- _What you should do_
In the records below, find the line containing "Oracle (1228, 1976)" and the line containing "Rajsthan district list (463, 1399)"; please repeat exactly the lines from one to the other, both included, and nothing more.
━━━
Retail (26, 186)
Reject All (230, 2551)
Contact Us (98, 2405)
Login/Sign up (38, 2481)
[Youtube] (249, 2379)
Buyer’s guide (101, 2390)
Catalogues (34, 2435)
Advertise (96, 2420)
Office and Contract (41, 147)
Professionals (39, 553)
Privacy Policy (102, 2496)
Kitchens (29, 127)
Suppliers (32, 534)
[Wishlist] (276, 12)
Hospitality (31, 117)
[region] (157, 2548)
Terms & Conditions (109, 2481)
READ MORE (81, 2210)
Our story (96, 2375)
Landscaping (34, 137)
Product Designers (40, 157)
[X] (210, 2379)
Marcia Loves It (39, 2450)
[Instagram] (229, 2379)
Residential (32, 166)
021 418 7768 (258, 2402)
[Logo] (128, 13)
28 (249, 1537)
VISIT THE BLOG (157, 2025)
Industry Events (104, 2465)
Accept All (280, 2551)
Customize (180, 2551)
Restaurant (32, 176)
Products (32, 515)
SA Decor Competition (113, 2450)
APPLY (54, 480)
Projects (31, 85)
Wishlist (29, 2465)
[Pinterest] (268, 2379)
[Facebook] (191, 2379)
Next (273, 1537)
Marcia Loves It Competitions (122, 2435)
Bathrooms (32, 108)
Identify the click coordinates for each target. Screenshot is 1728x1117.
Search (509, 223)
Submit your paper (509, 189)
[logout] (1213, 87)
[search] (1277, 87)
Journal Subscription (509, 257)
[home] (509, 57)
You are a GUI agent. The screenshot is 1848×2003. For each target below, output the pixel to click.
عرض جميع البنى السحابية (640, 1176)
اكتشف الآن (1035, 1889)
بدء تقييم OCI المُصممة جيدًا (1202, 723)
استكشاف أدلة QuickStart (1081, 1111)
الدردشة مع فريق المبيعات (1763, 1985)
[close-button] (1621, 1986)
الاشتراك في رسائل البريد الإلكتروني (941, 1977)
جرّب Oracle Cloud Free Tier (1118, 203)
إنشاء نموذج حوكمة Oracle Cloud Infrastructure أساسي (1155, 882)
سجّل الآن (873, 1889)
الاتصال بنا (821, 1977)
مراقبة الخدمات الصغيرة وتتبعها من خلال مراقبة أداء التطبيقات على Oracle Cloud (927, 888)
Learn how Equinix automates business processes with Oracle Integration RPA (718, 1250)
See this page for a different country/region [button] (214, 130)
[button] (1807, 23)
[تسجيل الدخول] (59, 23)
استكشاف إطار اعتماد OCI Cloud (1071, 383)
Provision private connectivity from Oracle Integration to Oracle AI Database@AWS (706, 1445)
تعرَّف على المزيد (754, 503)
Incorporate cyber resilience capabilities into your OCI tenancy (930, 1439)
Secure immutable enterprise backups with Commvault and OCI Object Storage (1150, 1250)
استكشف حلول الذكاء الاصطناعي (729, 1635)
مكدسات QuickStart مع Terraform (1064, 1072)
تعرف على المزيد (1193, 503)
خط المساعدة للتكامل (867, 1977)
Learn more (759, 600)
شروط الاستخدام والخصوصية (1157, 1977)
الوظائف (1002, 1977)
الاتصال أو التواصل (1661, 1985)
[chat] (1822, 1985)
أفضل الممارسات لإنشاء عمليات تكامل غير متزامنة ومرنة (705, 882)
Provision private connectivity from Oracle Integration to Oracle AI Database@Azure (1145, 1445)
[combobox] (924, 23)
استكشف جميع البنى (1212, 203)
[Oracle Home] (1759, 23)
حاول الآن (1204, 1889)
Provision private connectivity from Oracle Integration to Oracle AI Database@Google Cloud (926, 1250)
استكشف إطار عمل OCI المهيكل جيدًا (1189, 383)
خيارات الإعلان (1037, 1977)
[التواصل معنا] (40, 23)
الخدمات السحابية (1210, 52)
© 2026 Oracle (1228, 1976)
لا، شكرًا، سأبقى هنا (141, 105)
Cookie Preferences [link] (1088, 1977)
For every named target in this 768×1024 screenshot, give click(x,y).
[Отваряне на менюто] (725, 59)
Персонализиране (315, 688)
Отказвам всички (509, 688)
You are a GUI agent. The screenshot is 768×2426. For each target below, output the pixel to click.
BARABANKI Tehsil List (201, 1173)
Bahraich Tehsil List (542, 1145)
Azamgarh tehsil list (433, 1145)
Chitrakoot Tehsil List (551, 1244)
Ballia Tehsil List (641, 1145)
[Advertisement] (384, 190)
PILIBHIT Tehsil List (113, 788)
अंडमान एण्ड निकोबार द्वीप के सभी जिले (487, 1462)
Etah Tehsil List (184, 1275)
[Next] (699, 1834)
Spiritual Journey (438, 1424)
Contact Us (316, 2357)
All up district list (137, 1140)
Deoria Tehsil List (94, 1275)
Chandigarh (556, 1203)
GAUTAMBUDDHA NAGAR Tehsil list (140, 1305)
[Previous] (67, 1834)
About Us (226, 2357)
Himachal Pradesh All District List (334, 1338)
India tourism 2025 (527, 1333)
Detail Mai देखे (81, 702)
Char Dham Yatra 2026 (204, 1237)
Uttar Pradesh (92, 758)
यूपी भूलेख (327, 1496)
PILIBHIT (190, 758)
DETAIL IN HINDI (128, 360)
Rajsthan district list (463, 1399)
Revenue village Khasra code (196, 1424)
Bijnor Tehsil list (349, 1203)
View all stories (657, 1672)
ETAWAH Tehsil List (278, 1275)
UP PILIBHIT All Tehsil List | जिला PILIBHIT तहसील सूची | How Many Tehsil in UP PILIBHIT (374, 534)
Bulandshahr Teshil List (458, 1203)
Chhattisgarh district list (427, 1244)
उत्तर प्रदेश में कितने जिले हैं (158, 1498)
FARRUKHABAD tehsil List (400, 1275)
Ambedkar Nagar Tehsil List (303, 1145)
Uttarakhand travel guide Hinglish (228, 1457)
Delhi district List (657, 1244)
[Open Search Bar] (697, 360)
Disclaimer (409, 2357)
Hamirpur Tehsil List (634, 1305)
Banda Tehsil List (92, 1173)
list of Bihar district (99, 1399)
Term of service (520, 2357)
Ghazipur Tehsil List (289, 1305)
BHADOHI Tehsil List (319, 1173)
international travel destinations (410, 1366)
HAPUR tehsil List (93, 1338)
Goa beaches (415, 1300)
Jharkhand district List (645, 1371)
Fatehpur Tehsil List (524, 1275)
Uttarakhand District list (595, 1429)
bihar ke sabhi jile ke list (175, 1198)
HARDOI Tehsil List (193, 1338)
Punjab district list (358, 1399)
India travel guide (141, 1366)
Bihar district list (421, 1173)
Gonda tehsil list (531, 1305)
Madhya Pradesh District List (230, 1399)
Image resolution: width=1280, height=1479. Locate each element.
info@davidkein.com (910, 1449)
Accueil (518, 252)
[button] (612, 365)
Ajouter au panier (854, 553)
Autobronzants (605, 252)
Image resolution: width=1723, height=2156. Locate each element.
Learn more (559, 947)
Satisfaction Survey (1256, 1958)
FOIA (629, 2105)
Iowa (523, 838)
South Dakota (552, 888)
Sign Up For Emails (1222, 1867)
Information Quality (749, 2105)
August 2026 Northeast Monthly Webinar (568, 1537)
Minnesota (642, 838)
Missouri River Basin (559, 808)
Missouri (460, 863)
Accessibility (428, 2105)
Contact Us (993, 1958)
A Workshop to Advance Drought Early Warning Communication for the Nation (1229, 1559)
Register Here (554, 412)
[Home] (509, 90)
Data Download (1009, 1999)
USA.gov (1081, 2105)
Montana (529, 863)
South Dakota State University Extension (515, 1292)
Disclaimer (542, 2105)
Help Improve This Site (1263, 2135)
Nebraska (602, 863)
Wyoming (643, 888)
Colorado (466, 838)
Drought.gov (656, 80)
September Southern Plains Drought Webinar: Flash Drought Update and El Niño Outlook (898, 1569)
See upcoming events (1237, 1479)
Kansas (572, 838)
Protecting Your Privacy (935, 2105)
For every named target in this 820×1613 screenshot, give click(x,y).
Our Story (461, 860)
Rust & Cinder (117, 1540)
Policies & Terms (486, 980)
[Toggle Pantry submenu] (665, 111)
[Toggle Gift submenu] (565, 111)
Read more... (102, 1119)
━━━
- _Result of this task_
© 2026 Oracle (1228, 1976)
لا، شكرًا، سأبقى هنا (141, 105)
Cookie Preferences [link] (1088, 1977)
For every named target in this 768×1024 screenshot, give click(x,y).
[Отваряне на менюто] (725, 59)
Персонализиране (315, 688)
Отказвам всички (509, 688)
You are a GUI agent. The screenshot is 768×2426. For each target below, output the pixel to click.
BARABANKI Tehsil List (201, 1173)
Bahraich Tehsil List (542, 1145)
Azamgarh tehsil list (433, 1145)
Chitrakoot Tehsil List (551, 1244)
Ballia Tehsil List (641, 1145)
[Advertisement] (384, 190)
PILIBHIT Tehsil List (113, 788)
अंडमान एण्ड निकोबार द्वीप के सभी जिले (487, 1462)
Etah Tehsil List (184, 1275)
[Next] (699, 1834)
Spiritual Journey (438, 1424)
Contact Us (316, 2357)
All up district list (137, 1140)
Deoria Tehsil List (94, 1275)
Chandigarh (556, 1203)
GAUTAMBUDDHA NAGAR Tehsil list (140, 1305)
[Previous] (67, 1834)
About Us (226, 2357)
Himachal Pradesh All District List (334, 1338)
India tourism 2025 (527, 1333)
Detail Mai देखे (81, 702)
Char Dham Yatra 2026 (204, 1237)
Uttar Pradesh (92, 758)
यूपी भूलेख (327, 1496)
PILIBHIT (190, 758)
DETAIL IN HINDI (128, 360)
Rajsthan district list (463, 1399)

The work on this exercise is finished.